CSN atualiza guidance para o setor de mineração
A Companhia Siderúrgica Nacional (CSNA3) divulgou ao mercado, nesta quarta-feira (11 de março de 2026), novas projeções operacionais para o ano de 2026. O comunicado detalha ajustes no volume de produção de minério de ferro e, pela primeira vez para o período, estabelece metas claras para os custos de extração.
Ajuste na produção de minério de ferro
A principal mudança anunciada pela companhia refere-se ao volume de produção e compra de minérios de terceiros. A estimativa anterior, que compreendia um intervalo entre 43,5 e 47,5 milhões de toneladas (Mton), foi revisada para um patamar mais estreito, agora entre 45,0 e 47,0 Mton.
Esse ajuste indica uma maior previsibilidade operacional por parte da CSN, elevando o piso da meta anterior e sinalizando confiança na capacidade produtiva de seus ativos de mineração para o médio prazo.
Custos de mineração sob controle
Além do volume, a CSN apresentou a projeção para o custo C1 da mineração (que engloba os custos diretos de produção, desde a mina até o porto). Para 2026, a empresa espera que este custo fique entre US$ 22,0/ton e US$ 23,5/ton.
O controle do custo C1 é um indicador vital para mineradoras, pois determina a margem de lucro em cenários de volatilidade no preço internacional da commodity de ferro.
O que muda para investidores
As novas projeções serão integradas ao Formulário de Referência da companhia e refletem a visão atual da diretoria sobre o cenário de mercado e eficiência interna.
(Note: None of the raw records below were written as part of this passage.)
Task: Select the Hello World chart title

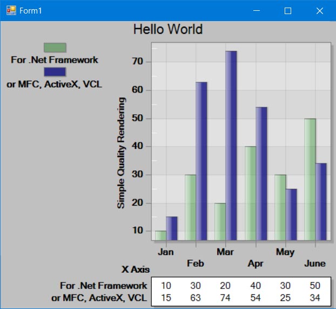Action: (168, 29)
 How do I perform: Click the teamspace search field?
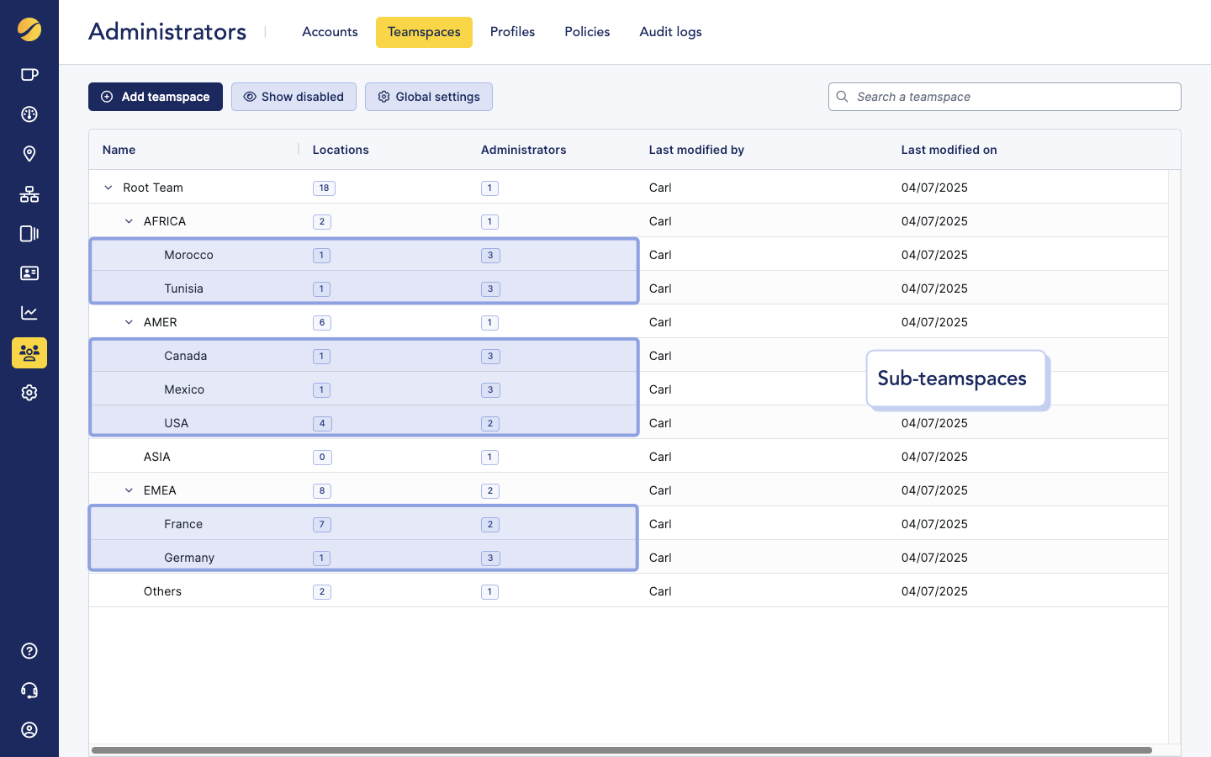(x=1004, y=96)
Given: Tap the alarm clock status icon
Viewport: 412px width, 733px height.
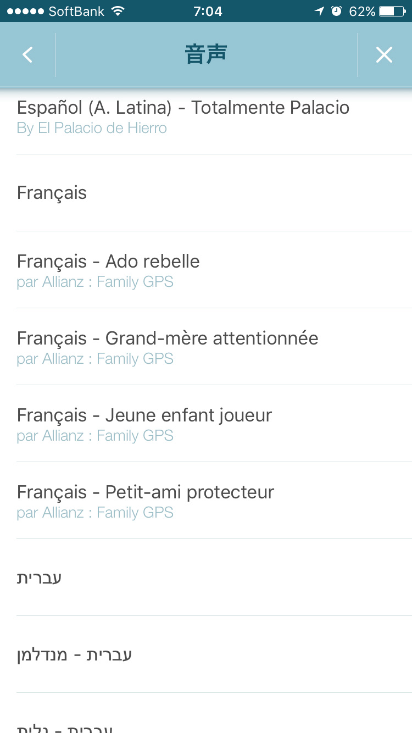Looking at the screenshot, I should coord(337,11).
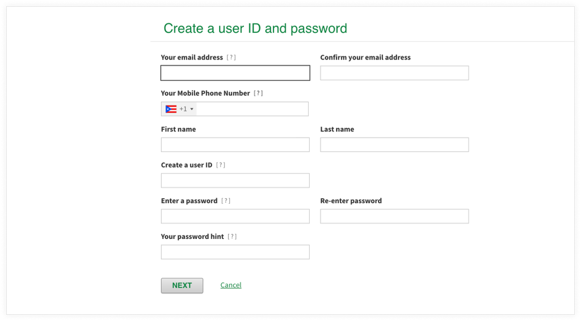Open help for Enter a password
The width and height of the screenshot is (581, 321).
(x=226, y=201)
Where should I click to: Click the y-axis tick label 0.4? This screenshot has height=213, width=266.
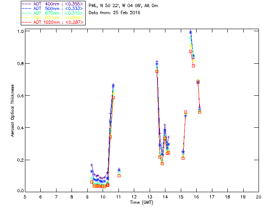coord(20,128)
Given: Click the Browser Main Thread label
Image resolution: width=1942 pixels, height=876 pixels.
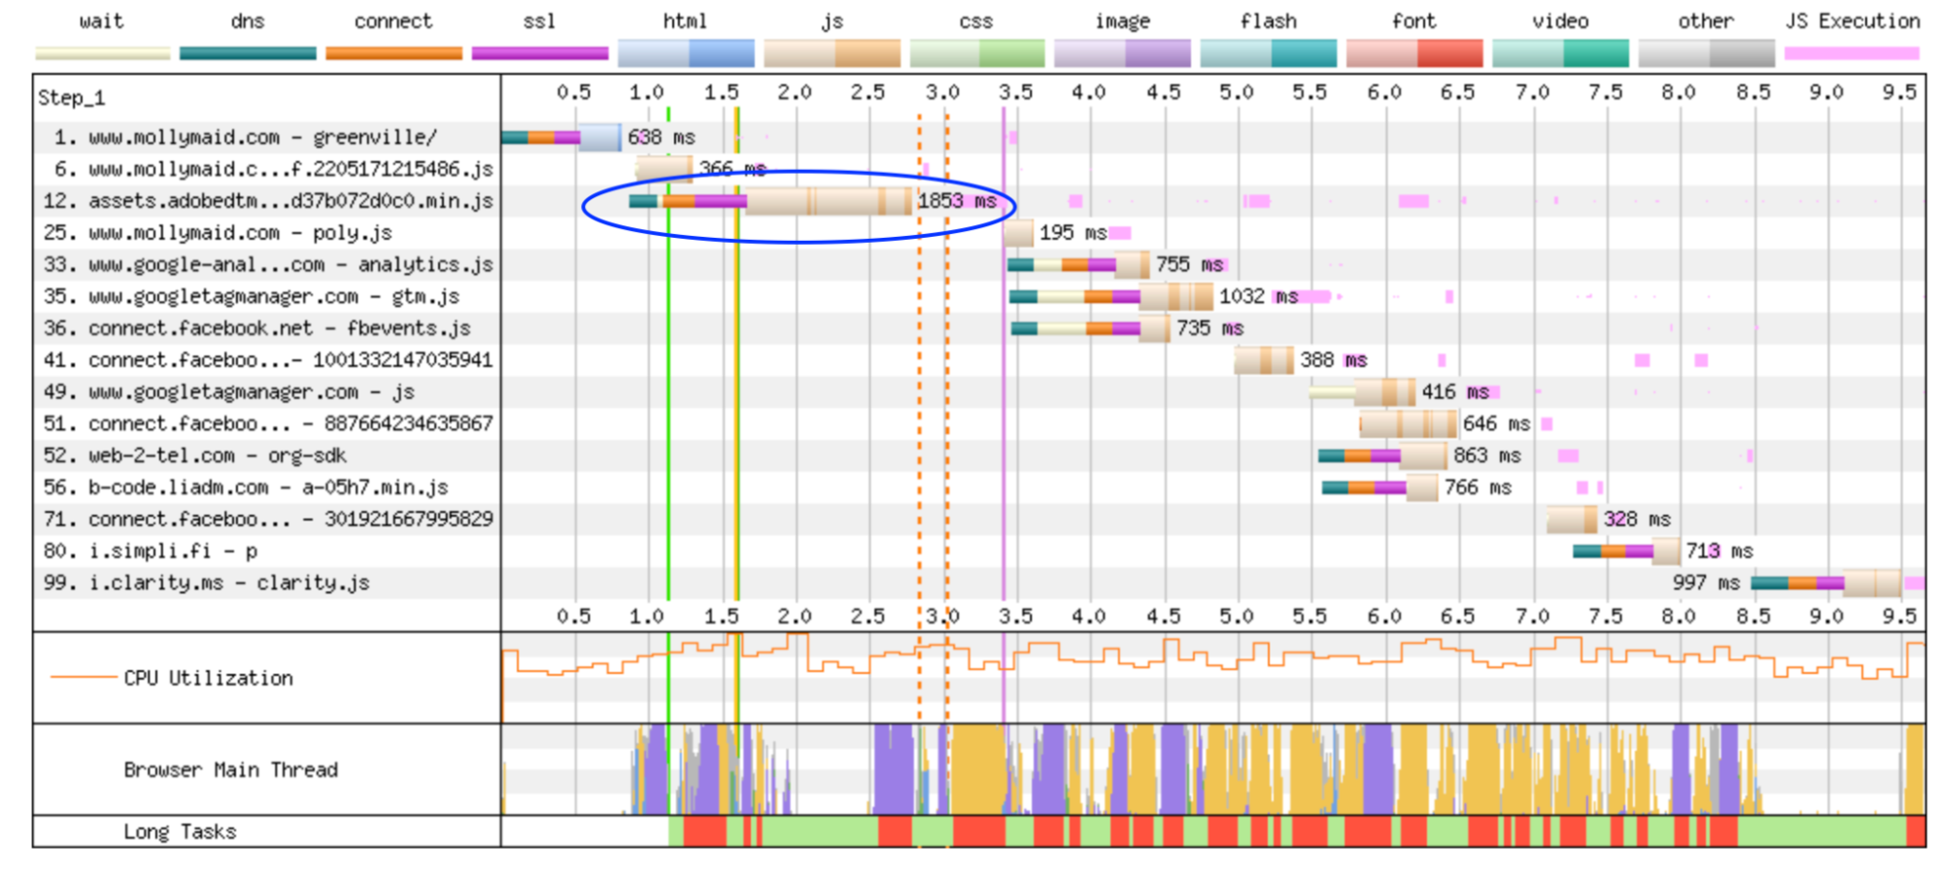Looking at the screenshot, I should click(x=230, y=770).
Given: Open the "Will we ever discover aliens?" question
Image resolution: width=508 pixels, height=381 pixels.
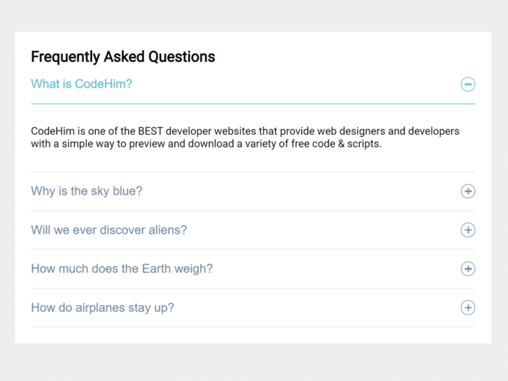Looking at the screenshot, I should [x=109, y=230].
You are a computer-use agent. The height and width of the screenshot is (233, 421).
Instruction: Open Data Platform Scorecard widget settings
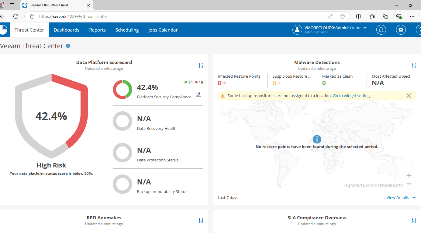201,65
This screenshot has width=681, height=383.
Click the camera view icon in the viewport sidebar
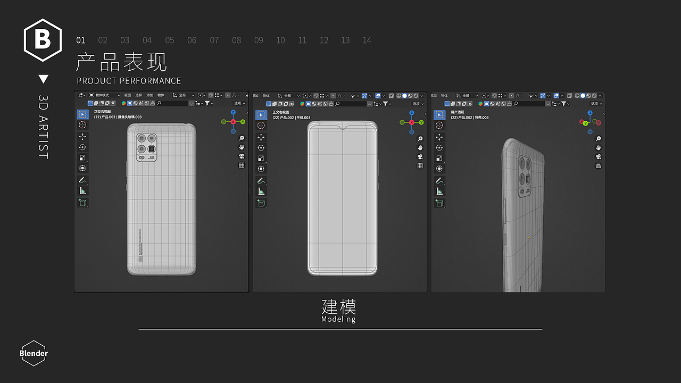241,156
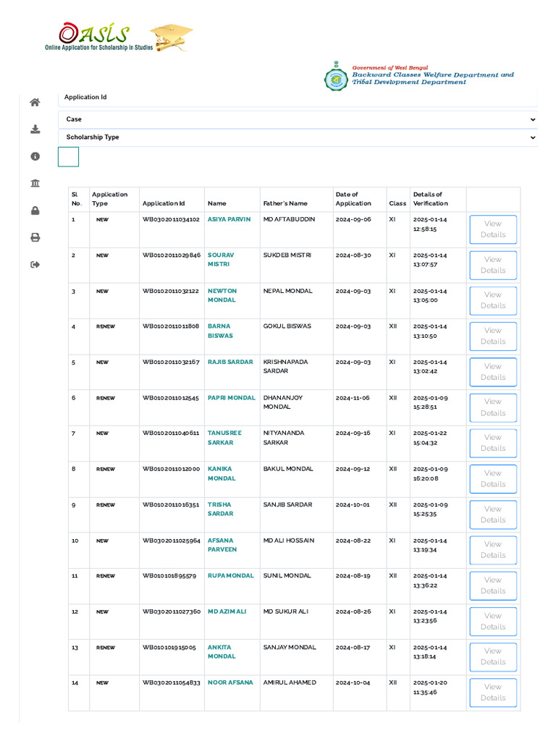Open MD AZIM ALI name link

click(227, 611)
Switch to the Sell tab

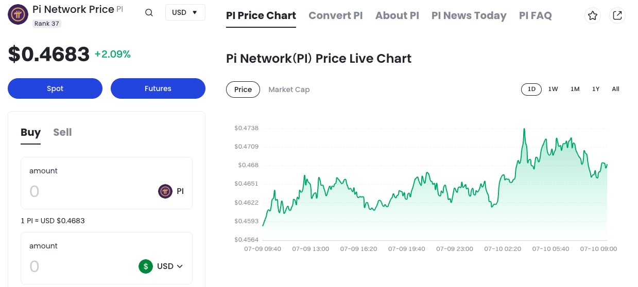pyautogui.click(x=62, y=132)
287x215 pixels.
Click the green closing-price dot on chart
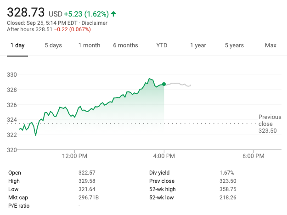click(x=164, y=84)
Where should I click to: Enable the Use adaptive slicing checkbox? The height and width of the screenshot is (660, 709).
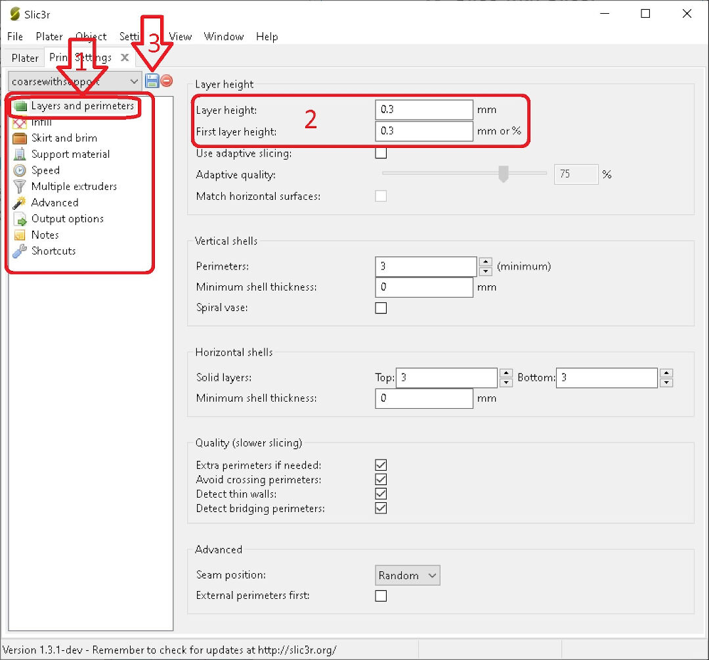381,153
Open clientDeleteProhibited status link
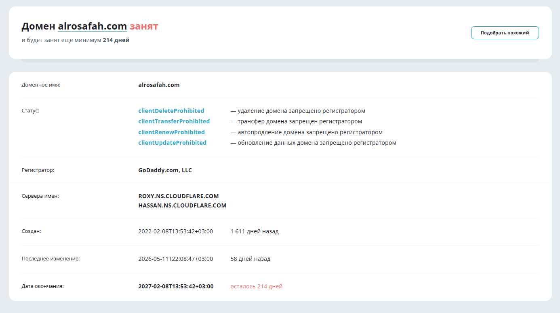 [x=171, y=111]
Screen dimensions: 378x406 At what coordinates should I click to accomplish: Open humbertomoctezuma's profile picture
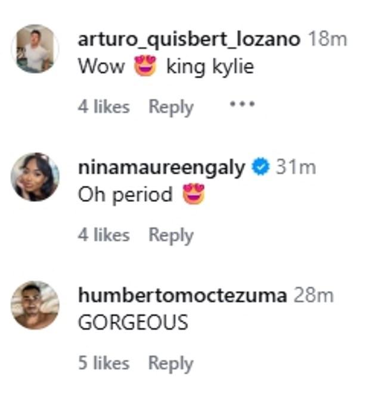coord(35,305)
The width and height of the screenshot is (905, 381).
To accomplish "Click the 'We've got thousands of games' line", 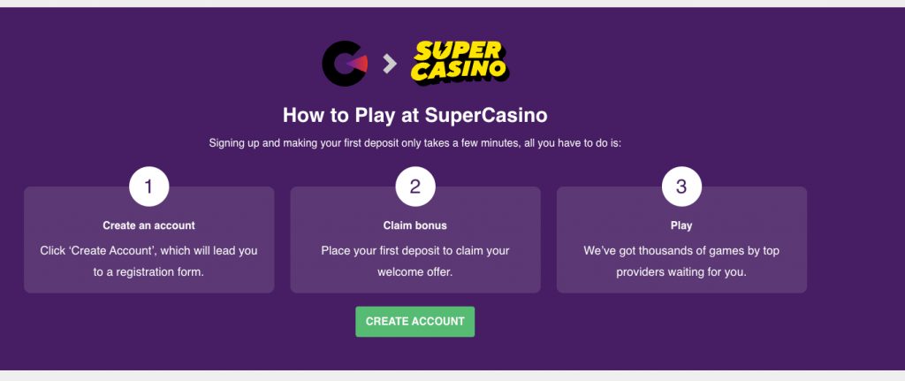I will tap(681, 251).
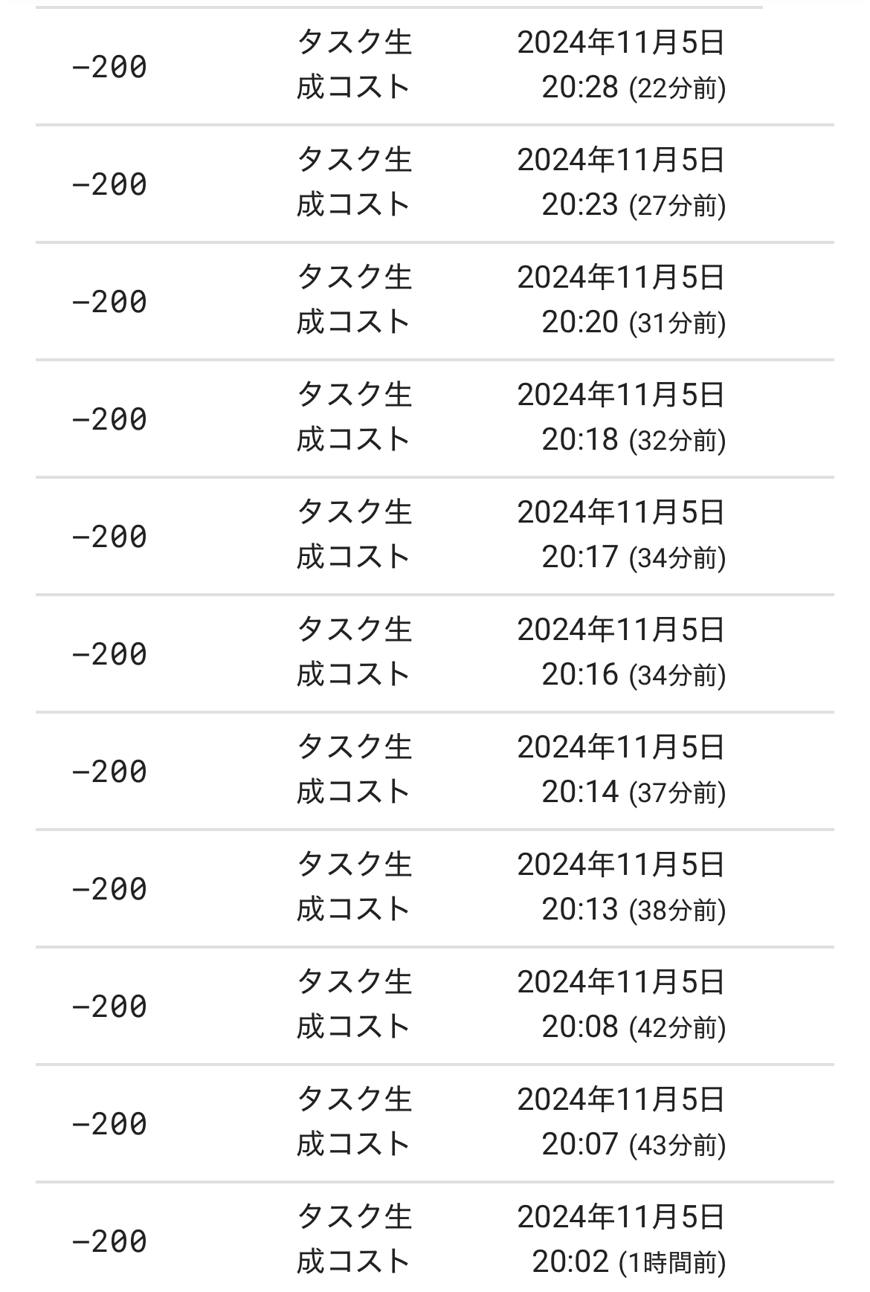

Para o acionista, as mudanças sugerem os seguintes pontos:
- Previsibilidade: O estreitamento do intervalo de produção reduz incertezas quanto à entrega de volume.
- Eficiência: A fixação de um teto para o custo C1 permite ao mercado projetar com maior clareza a geração de caixa operacional da mineradora.
- Fatores Externos: A CSN ressalta que essas informações são estimativas e não constituem promessa de desempenho, podendo ser alteradas caso as condições de mercado, como câmbio e demanda global, variem drasticamente.
A divulgação foi assinada por Antonio Marco Campos Rabello, Diretor Executivo de Finanças e Relações com Investidores da CSN.